CARRARA RANGE BATTERY METAL PROJECT ACQUISITION
Binding term sheet to acquire 100% of Carrara Range Project, Northern Territory
Prospective for battery metals and iron ore. Covering 1,271 km2 in the South Nicholson Basin
Complementary to Resolution’s nearby Benmara and Wollogorang Projects and aligned with the
Company’s battery-metals focus in Australia
Geoscience Australia recently identified a manganese mineral occurrence within the project area, untested by drilling, highlighting the underexplored and prospective nature of the project
Detailed project review underway to plan and prioritise initial on ground activities this dry season
Results of review and exploration plans will be announced in early March for all NT Projects
"The Carrara Range Project is complementary to our nearby Benmara & Wollogorang Projects, and is highly prospective for sediment hosted battery metals. The geographic location will allow RML to focus our Australian exploration efforts on battery metals in the Northern Territory. The area is underexplored and only recently (2020), Geoscience Australia geologists identified a new promising manganese mineral occurrence at surface. We are very excited to get out and explore this coming dry season for the next world-class McArthur River Mine on these three excellent battery metal projects in the Northern Territory."

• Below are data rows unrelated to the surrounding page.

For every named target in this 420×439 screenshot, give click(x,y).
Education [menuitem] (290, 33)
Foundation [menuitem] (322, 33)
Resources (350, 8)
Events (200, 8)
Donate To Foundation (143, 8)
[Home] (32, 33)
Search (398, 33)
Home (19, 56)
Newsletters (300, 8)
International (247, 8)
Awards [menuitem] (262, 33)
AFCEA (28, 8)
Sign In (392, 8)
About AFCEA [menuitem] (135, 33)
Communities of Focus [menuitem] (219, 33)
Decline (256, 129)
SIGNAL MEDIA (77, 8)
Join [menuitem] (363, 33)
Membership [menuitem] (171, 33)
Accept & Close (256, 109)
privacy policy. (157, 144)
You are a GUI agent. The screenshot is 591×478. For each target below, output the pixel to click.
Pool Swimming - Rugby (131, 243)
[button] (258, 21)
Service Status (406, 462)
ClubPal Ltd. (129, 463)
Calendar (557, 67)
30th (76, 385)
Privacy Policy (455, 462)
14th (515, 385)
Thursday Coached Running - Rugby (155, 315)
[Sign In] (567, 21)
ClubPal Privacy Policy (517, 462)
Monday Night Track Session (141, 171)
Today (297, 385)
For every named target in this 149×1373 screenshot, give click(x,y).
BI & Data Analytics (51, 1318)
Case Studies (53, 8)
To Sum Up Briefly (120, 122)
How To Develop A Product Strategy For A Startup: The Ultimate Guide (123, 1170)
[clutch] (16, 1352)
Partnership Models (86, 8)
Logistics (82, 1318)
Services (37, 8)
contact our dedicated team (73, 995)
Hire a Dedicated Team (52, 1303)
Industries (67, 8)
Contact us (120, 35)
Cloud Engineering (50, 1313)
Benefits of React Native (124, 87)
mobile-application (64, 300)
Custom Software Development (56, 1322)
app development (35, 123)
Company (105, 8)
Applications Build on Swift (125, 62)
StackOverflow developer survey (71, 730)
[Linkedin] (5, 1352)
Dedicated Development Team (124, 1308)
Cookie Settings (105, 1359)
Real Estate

- Managing Director Duncan Chessell
Resolution Minerals Ltd (ASX: RML) is pleased to announce that it has signed a binding term sheet with private company Cientifica Pty Ltd (Vendor) to Purchase a 100% interest in six exploration tenements (3 granted, 3 in application) covering a total area of 1,271 km2 in the Northern Territory. Upon completion, Resolution will hold a 100% unencumbered interest in the tenements: EL32622, EL32620, EL32577, EL32621, EL32619 and EL32578.
The Carrara Range Project is prospective for sediment hosted battery metals including Mn-Cu- Ag-Pb-Zn-Co as well as iron-ore. The share-based terms of the deal will preserve Resolution’s cash for exploration activities to best increase shareholder value.
The Consideration for the Outright Purchase is $20,000 cash and 2,000,000 RML shares up front (Tranche 1) and a further 7,000,000 RML shares upon transfer of the title of the tenements (Tranche 2) (subject to Ministerial approval). The shares will be issued under RML’s 15% placement capacity under Listing Rule 7.1 within 7 business days of execution for Tranche 1, and within 7 business days of transfer for Tranche 2. All shares will be subject to voluntary escrow for 12 months from issue.
Completion will be subject to a number of standard conditions precedent (if required), including: Ministerial consent and other conditions precedent usual for this type of transaction.